Record excerpts.
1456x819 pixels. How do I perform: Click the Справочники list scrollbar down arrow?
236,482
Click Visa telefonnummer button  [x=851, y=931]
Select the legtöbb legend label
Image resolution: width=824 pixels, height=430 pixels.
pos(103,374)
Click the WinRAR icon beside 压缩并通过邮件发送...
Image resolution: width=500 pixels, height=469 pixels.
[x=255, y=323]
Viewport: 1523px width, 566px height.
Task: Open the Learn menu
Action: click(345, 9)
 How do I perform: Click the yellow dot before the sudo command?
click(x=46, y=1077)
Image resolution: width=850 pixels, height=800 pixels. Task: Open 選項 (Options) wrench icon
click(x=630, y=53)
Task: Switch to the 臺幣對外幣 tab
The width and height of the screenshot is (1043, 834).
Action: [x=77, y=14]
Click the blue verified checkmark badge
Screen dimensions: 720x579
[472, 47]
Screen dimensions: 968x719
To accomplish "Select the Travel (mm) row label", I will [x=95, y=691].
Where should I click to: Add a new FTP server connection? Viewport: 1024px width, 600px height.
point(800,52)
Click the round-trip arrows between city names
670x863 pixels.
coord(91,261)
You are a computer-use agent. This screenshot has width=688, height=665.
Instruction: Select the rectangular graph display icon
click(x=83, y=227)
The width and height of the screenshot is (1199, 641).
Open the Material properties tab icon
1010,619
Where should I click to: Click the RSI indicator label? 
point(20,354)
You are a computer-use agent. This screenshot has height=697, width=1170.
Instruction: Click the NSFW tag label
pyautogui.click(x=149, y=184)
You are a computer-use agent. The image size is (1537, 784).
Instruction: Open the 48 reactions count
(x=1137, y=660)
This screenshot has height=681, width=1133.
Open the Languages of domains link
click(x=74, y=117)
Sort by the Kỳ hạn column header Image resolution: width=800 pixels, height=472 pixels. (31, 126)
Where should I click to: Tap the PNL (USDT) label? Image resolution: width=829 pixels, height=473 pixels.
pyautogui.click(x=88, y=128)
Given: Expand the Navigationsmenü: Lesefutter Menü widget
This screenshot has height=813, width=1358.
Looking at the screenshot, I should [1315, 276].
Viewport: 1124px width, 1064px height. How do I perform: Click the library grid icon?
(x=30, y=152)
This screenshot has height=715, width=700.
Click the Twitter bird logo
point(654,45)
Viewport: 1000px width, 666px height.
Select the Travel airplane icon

Task statement. Could you return the complete set of entries exactly?

Solved exercise.
1456x819 pixels. How do I perform: Click the Справочники list scrollbar down arrow?
236,482
Click Visa telefonnummer button  [x=851, y=931]
Select the legtöbb legend label
Image resolution: width=824 pixels, height=430 pixels.
pos(103,374)
Click the WinRAR icon beside 压缩并通过邮件发送...
Image resolution: width=500 pixels, height=469 pixels.
[x=255, y=323]
Viewport: 1523px width, 566px height.
Task: Open the Learn menu
Action: click(345, 9)
 How do I perform: Click the yellow dot before the sudo command?
click(x=46, y=1077)
Image resolution: width=850 pixels, height=800 pixels. Task: Open 選項 (Options) wrench icon
click(x=630, y=53)
Task: Switch to the 臺幣對外幣 tab
The width and height of the screenshot is (1043, 834).
Action: [x=77, y=14]
Click the blue verified checkmark badge
Screen dimensions: 720x579
[472, 47]
Screen dimensions: 968x719
To accomplish "Select the Travel (mm) row label", I will [x=95, y=691].
Where should I click to: Add a new FTP server connection? Viewport: 1024px width, 600px height.
point(800,52)
Click the round-trip arrows between city names
670x863 pixels.
coord(91,261)
You are a computer-use agent. This screenshot has width=688, height=665.
Instruction: Select the rectangular graph display icon
click(x=83, y=227)
The width and height of the screenshot is (1199, 641).
Open the Material properties tab icon
1010,619
Where should I click to: Click the RSI indicator label? 
point(20,354)
You are a computer-use agent. This screenshot has height=697, width=1170.
Instruction: Click the NSFW tag label
pyautogui.click(x=149, y=184)
You are a computer-use agent. The image size is (1537, 784).
Instruction: Open the 48 reactions count
(x=1137, y=660)
This screenshot has height=681, width=1133.
Open the Languages of domains link
click(x=74, y=117)
Sort by the Kỳ hạn column header Image resolution: width=800 pixels, height=472 pixels. (31, 126)
Where should I click to: Tap the PNL (USDT) label? Image resolution: width=829 pixels, height=473 pixels.
pyautogui.click(x=88, y=128)
Given: Expand the Navigationsmenü: Lesefutter Menü widget
This screenshot has height=813, width=1358.
Looking at the screenshot, I should [1315, 276].
Viewport: 1124px width, 1064px height. How do I perform: Click the library grid icon?
(x=30, y=152)
This screenshot has height=715, width=700.
Click the Twitter bird logo
point(654,45)
Viewport: 1000px width, 666px height.
Select the Travel airplane icon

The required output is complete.